PERGUNTAS ->
A: Segundo o trecho sobre a ação civil pública, o que demarca o espaço em que a decisão definitiva opera efeitos?
B: Retome o trecho sobre a ação civil pública a partir do ponto em que ele termina.

Como uma terceira linha de argumentação tem-se a afirmação de que, de acordo com o disposto no art. 16 da Lei 7.347/85, com a eficácia da sentença ou acórdão proferido na ação civil pública seria espacialmente restrito ao território da unidade da federação na qual foi prolatado, ocorrendo declaração incidental de inconstitucionalidade, haveria a possibilidade da lei ou ato normativo declarado inconstitucional ter a sua eficácia suspensa em certa(s) Unidade(s) da Federação e em outras não.

 

Tal argumento, contudo, carece de rigor técnico, pois o âmbito de eficácia da decisão de mérito na ação civil pública não é espacialmente delimitado pelo território da entidade federativa da qual tenha emanado a decisão, na medida em que a decisão definitiva opera efeitos no espaço demarcado pelo pedido formulado pelo autor da ação civil pública e não pela competência do órgão jurisdicional para o processo e julgamento. Isto se dá em decorrência da interpretação conjunta das leis 7.347/85 e 8.078/90, restando ineficaz a alteração empreendida no art. 16 da Lei 7.347/85, em razão da lei 9.494/97.

 

 

3.4. Possibilidade de existência de decisões contraditórias:

 

Como quarto argumento tem-se que a s decisões proferidas em ações civis públicas diferentes, provenientes de órgãos jurisdicionais diversos, cuja competência é fixada segundo critério territorial, podem ser contraditórias entre si, nos termos do art. 2º da Lei 7.347/85.

DADOS FORNECIDOS ->
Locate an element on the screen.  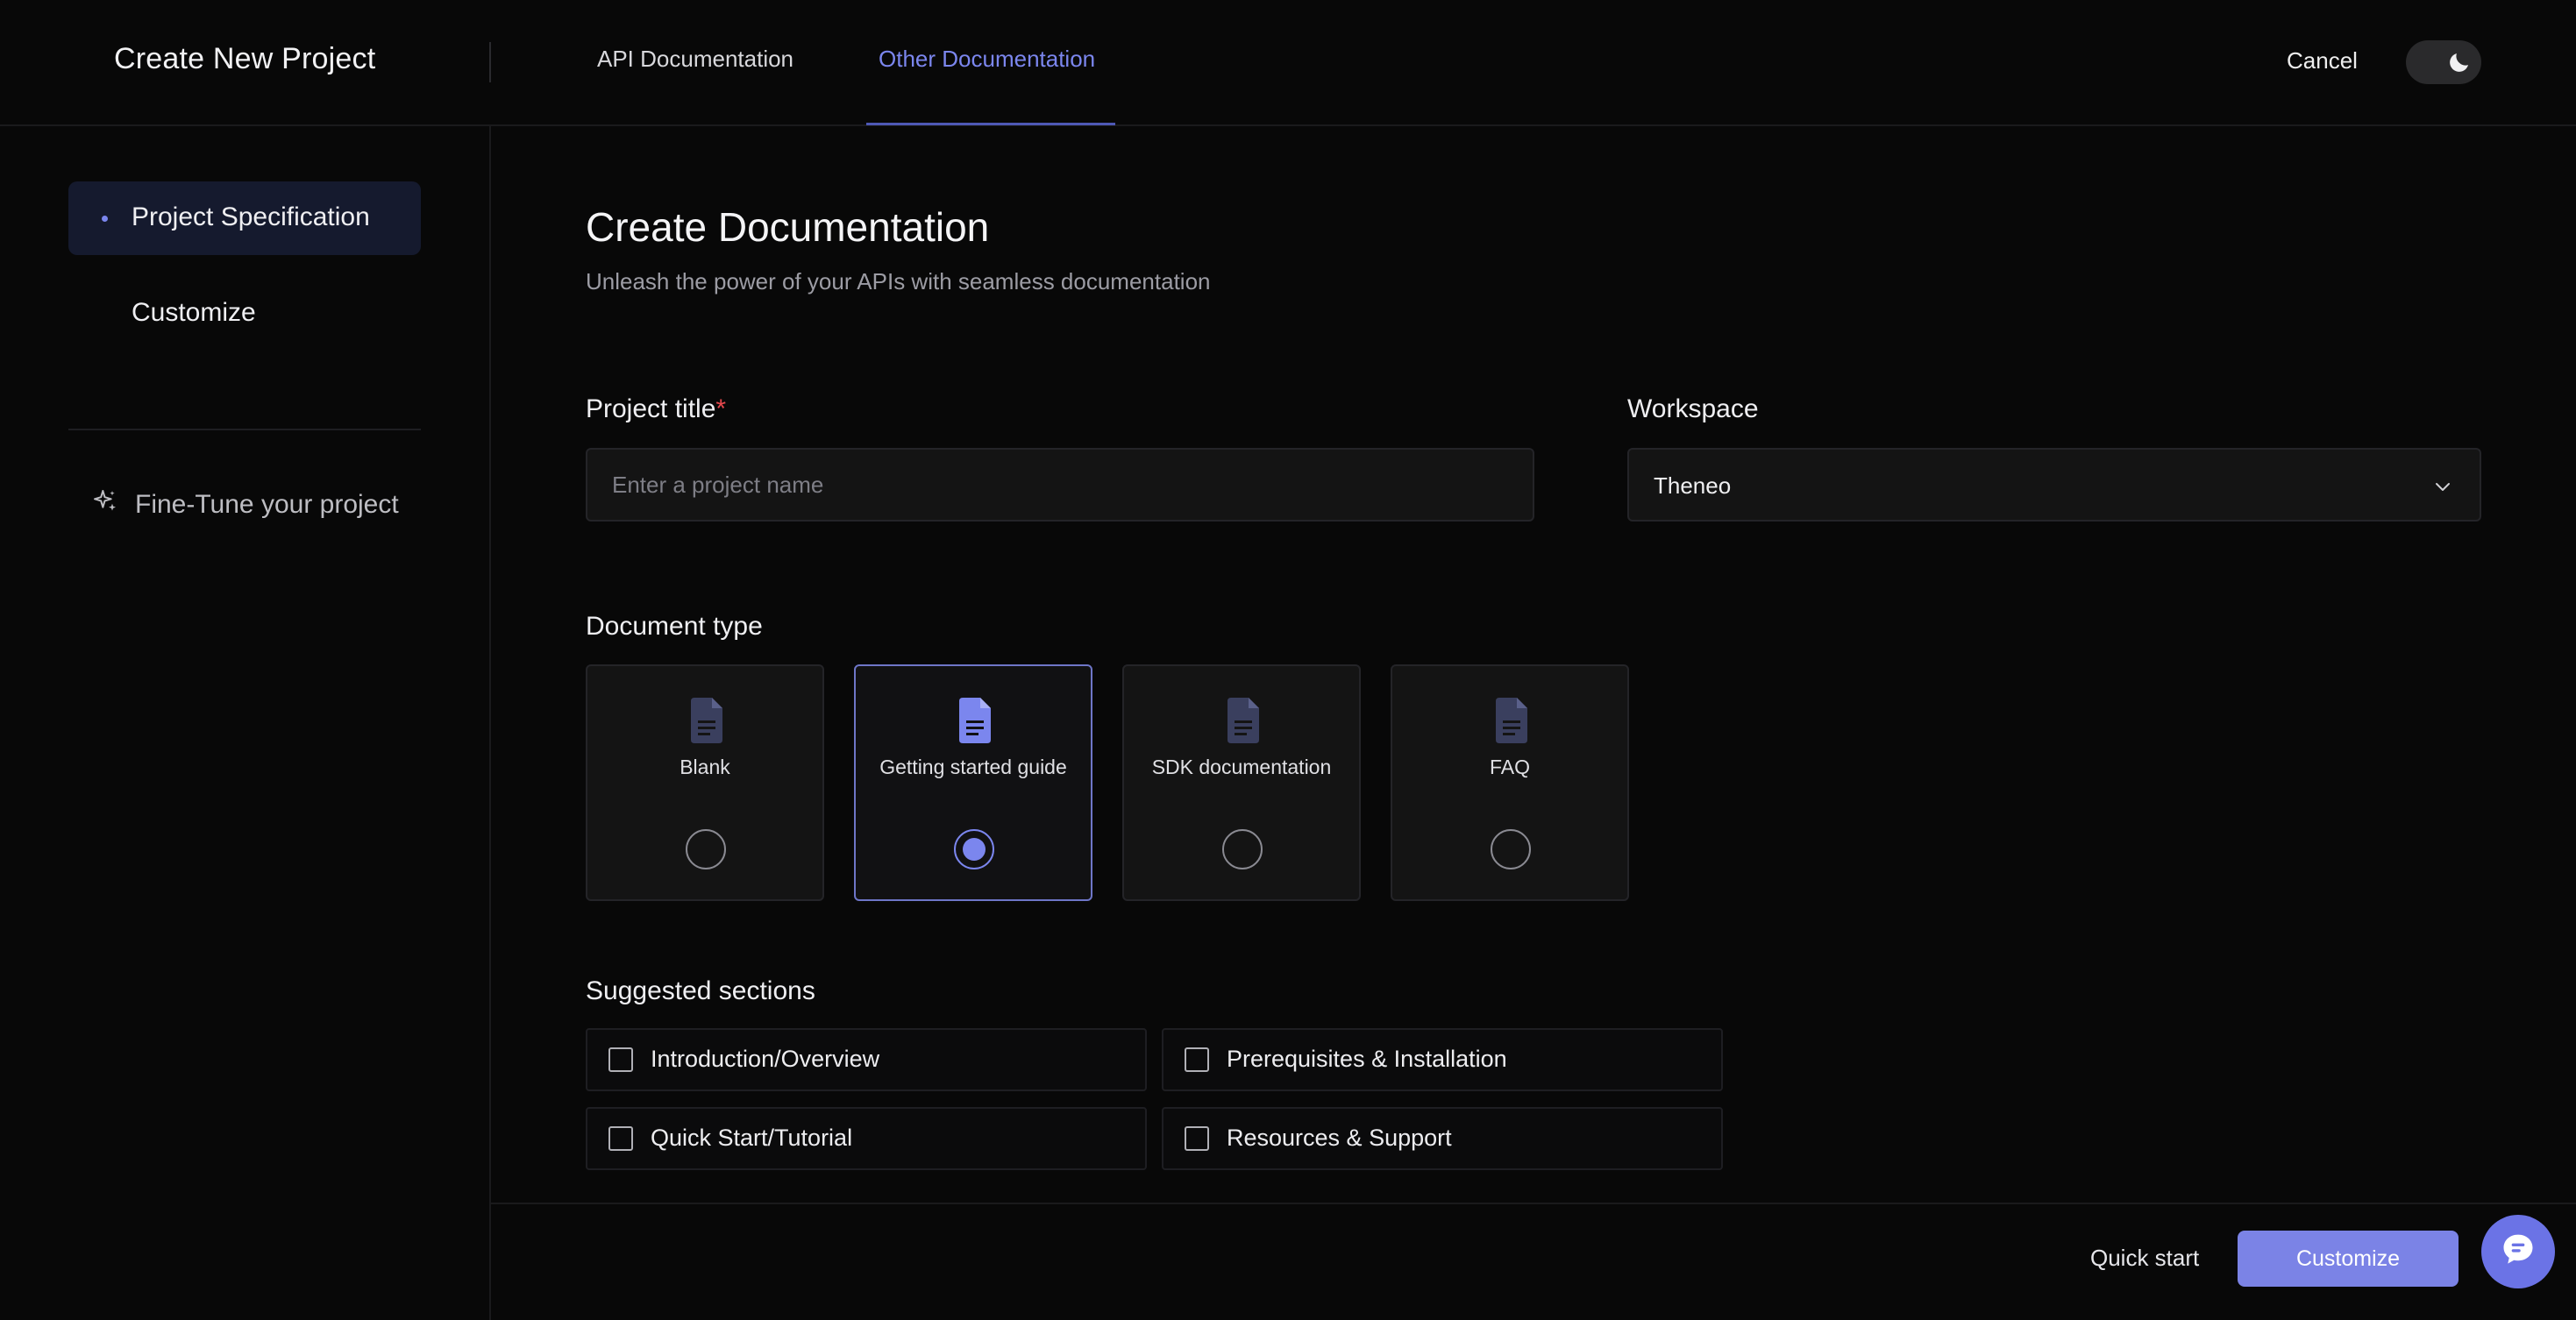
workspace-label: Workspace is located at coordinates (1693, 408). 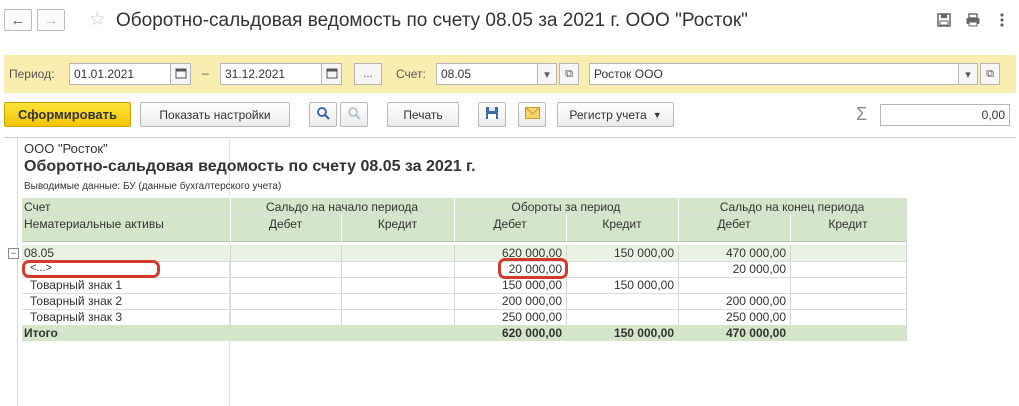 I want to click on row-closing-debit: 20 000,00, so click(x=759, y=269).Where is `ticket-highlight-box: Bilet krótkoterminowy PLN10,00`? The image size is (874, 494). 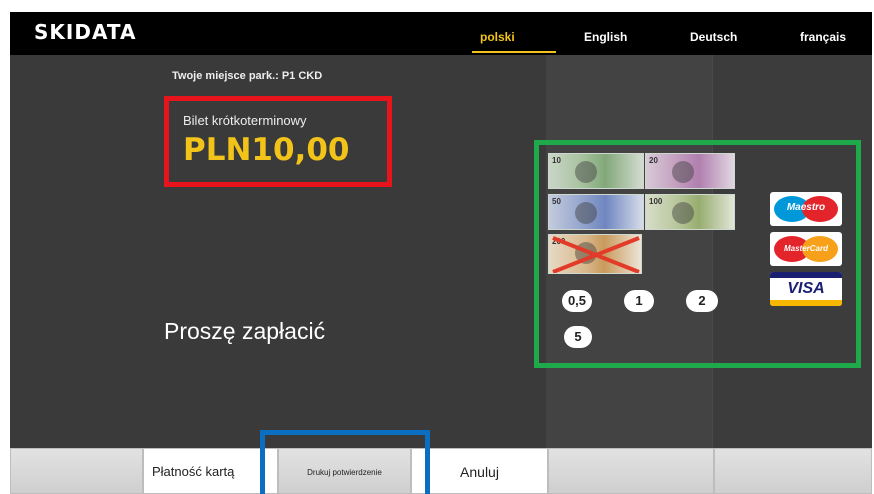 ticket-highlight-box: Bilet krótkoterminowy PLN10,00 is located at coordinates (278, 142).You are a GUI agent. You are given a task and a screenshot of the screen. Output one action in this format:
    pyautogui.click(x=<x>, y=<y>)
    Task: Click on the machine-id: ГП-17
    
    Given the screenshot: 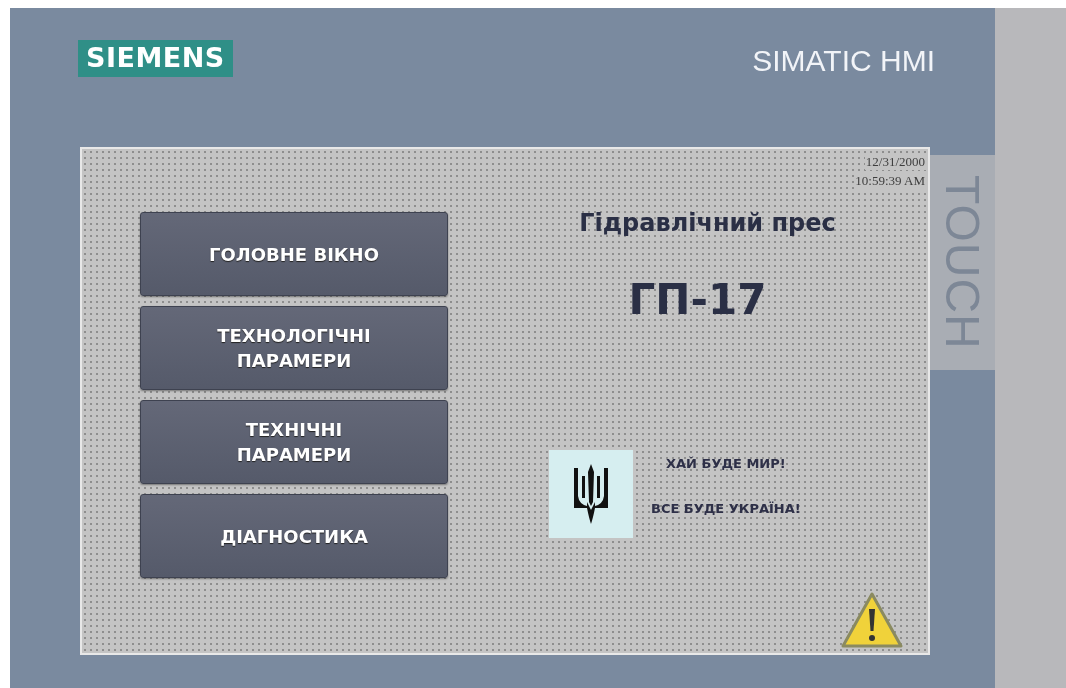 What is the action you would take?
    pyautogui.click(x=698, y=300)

RESPOSTAS ->
A: O pedido formulado pelo autor da ação civil pública.

B:
 

Tal argumento também pode ser rebatido, pois a possibilidade de existência de pronunciamentos contraditórios não afasta a possibilidade de controle de constitucionalidade ser suscitado incidentalmente em sede de ação civil pública, posto que é da própria natureza do controle difuso a possibilidade de que hajam decisões contraditórias entre juízos diversos, enquanto não ocorrer a suspensão da execução da lei ou ato normativo pelo Senado Federal ou Assembléia Legislativa (conforme o controle seja em nível federal ou estadual).

 

 

3.5. Eficácia da decisão de procedência na ACP oponível erga omnes:

 

Um dos argumentos, com pretensões de ser o mais forte, seria o fato da eficácia do pronunciamento de procedência na ação civil pública ser oponível erga omnes, tal como ocorre no provimento de procedência na ação direita de constitucionalidade. Diante disso, argumentam que a sentença ou acórdão do órgão jurisdicional competente para processar e julgar a ação civil pública produziria efeitos que nunca seriam alcançados pela decisão em sede de controle concentrado de constitucionalidade, enquanto não suspensa a eficácia da leio ou ato normativo pelo Senado Federal ou Assembléia Legislativa, nos termos do art. 52, inciso X, CF.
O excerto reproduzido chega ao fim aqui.